Function modulation of MDSC mHv1 channel by N terminal length.

Abstract

Voltage-gated proton channel (Hv1) regulate the immunosuppressive function of myeloid-derived suppressor cells (MDSC) in mice. We asked if there were Hv1 isoforms present in MDSC. A prediction made by the NCBI showed that there could be longer isoforms of mouse Hv1, of 42 and four extra amino acid residues, called mHv1.2 and mHv1.3, respectively. These additional residues are predicted to express at the very beginning of the N terminal domain. We validated the prediction in vitro by RT-PCR, founding two isoforms of mHv1 and cloned them.
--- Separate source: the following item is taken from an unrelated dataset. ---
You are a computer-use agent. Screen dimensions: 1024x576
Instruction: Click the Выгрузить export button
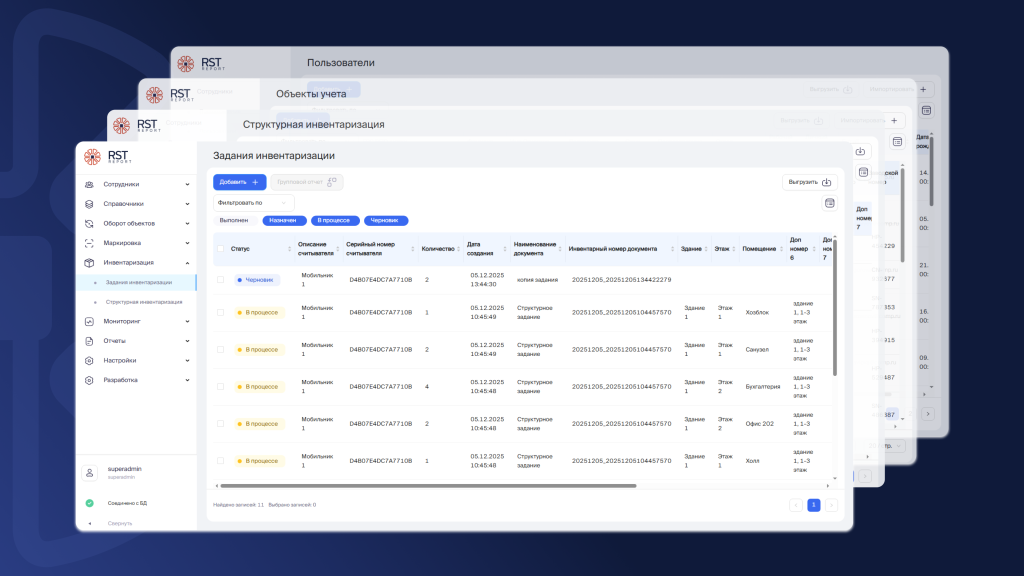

We expressed these isoforms into Xenopus laevis oocytes for proton current recording studies by macropatch voltage clamp. All these isoforms studied satisfy the typical proton channel properties regarding the selectivity and channel activation kinetics. However, these isoforms exhibited clear differences both in their voltage-dependent gating and kinetics: the longer isoform, mHv1.2 exhibited the most right-displaced V0.5, followed by mHv1.3 and mHv1.1, while the most accelerated opening kinetics belonged to mHv1.1, followed by mHv1.3 and finally mHv1.2. We studied the unitary conductance of these isoforms by non-stationary noise analysis, evidencing values related to the fS order. All the cloned isoforms are expressed in the membrane as dimers, as shown by the estimation of the charge coupled to the opening by limit slope technique. These results strongly suggest that all these isoforms were typical Hv1 channels that possess unique biophysical properties. Since the different isoforms exhibited exclusively differences in their N terminal, the longer the N terminal length, the slower the opening kinetics and the shifted to the right the GV curve. We propose that the differences in the voltage-dependent gating exhibited by the isoforms are due by the extension of their N terminal.